Winning the War on Meth Labs
Oregon law makes key ingredient available only with prescription.
March 20, 2010 -- The newest front lines in the war on meth have been drawn and this time they are your local pharmacy.
A meth user can't make methamphetamine without pseudoephedrine, the main ingredient in most over-the-counter cold medicines like Sudafed, so first Oregon and now Missouri and Mississippi have made those medicines available only with a prescription.
The success of those laws, particularly Oregon's, which has been on the books for five years, has lawmakers from California to Washington, D.C., considering ways to make it harder to get these drugs.
According to the United Nations, meth is the most abused hard drug on earth. Each year thousands of labs are busted across the nation; in 2008, 6,783 labs were discovered.
But in Oregon, monthly lab seizures have declined by 96 percent since requiring a prescription for medicines containing pseudoephedrine. In 2009, only 10 labs were discovered in Oregon, down from 192 in 2005 when the law was passed.
It was Rob Bovett of the Lincoln County District Attorney's office who pushed the state to pass the law requiring a doctor's prescription to purchase cold medicine.
Bovett is so consumed with beating the drug that he carries around the parts of a portable meth lab to show lawmakers how easy it is to make the drug when ingredients are available over the counter.
But Oregon was not always winning the war on meth. In 2001, at the height of the meth epidemic, the state was awash in meth labs. That year 1,480 were reported, according to the Drug Enforcement Agency (DEA).
Sgt. Erik Fisher of Oregon State Police said police were busting meth labs by the hundreds.

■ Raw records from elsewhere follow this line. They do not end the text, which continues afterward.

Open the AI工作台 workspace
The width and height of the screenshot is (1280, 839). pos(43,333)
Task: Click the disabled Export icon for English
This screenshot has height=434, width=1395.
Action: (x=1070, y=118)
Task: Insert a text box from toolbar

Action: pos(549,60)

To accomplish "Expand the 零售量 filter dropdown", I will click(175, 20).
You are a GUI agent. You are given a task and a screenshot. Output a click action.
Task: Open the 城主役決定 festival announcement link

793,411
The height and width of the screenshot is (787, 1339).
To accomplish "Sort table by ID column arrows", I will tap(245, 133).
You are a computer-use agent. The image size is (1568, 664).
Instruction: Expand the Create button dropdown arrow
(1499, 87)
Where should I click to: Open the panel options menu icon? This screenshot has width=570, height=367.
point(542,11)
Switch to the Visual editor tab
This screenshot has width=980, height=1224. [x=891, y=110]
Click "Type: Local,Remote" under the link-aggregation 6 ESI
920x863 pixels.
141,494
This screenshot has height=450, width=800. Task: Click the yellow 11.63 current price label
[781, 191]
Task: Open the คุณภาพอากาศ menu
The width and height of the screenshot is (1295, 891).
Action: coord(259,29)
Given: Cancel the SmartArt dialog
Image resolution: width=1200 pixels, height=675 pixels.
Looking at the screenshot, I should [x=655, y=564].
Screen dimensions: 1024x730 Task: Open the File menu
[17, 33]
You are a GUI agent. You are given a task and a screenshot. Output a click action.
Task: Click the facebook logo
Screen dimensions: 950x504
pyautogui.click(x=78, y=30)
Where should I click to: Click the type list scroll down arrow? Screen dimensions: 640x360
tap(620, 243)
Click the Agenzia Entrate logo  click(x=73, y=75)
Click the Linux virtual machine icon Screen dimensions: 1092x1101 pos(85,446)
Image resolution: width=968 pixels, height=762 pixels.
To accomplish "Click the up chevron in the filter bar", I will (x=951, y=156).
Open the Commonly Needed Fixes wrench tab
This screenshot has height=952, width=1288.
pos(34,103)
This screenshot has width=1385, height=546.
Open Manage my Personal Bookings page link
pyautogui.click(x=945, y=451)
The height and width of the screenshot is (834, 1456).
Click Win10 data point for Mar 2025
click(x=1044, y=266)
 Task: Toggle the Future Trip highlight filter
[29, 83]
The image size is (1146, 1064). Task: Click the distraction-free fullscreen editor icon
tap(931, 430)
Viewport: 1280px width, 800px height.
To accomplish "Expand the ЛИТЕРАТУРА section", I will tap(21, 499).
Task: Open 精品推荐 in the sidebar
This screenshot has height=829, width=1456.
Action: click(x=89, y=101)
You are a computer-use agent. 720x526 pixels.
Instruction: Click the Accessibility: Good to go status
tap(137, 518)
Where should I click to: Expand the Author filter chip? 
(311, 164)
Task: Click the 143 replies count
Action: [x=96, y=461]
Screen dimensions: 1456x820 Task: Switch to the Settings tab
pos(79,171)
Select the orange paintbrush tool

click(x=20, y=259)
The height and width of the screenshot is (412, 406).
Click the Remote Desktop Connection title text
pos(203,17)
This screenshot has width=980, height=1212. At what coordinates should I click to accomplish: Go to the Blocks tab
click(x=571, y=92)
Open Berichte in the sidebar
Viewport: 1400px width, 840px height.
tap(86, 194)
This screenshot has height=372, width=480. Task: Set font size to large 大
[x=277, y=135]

"We were tripping over meth labs," Fisher said. "It was everything we could do to stay ahead of processing those labs on a regular basis."
Nine years later, thanks in part to the crusading prosecutor, Oregon has almost completely eradicated all of its meth labs.
Meth-related arrests have also dropped by 40 percent from 956 arrests per month in 2007 to 541 per month in 2009.
Fight Over How to Win the War on Meth
Bovett said he fields calls from states that want to replicate Oregon's track record. Mississippi was the second state to pass a law similar to Oregon's. Missouri has also passed laws and states like California are strongly considering laws.
Bovett's success has also caused pharmaceutical companies to take notice. They have begun to wage their own war of sorts, challenging this law and others like it. Companies such as Johnson & Johnson, Pfizer and Merck say it is too hard for customers to buy cold medicine.
Pseudoephedrine is a very profitable business for companies, earning them more than $500 million a year.
The Consumer Healthcare Products Association (CHPA) has launched a campaign to fight these laws. They are pushing for states to instead set up a computer tracking system to prevent abusers from making repeated purchases. They are even willing to pick up the tab for the tracking systems.
Oklahoma, Arkansas and Kentucky have launched these tracking systems with the financial backing of the industry, and Oklahoma has become the model state for using the system.
In the United States, meth use by teens has dropped by about 25 percent in the last three years, according to the National Institute of Drug Abuse.
Although the cold drug control laws and tracking systems have been successful at curbing the small labs that used to be responsible for much of the meth production in the United States, Mexican drug cartels have begun to pick up on this lucrative business.
Five main Mexican drug cartels have increased operations in the United States in recent years, according to the DEA.
According to Bovet, pharmaceutical companies are standing in the way of further success in the war on meth, but the CHPA and pharmaceutical companies say that their tracking systems are far more beneficial to the public.
The battle lines are drawn, and states continue to look to Oregon and Oklahoma as models for each of these systems.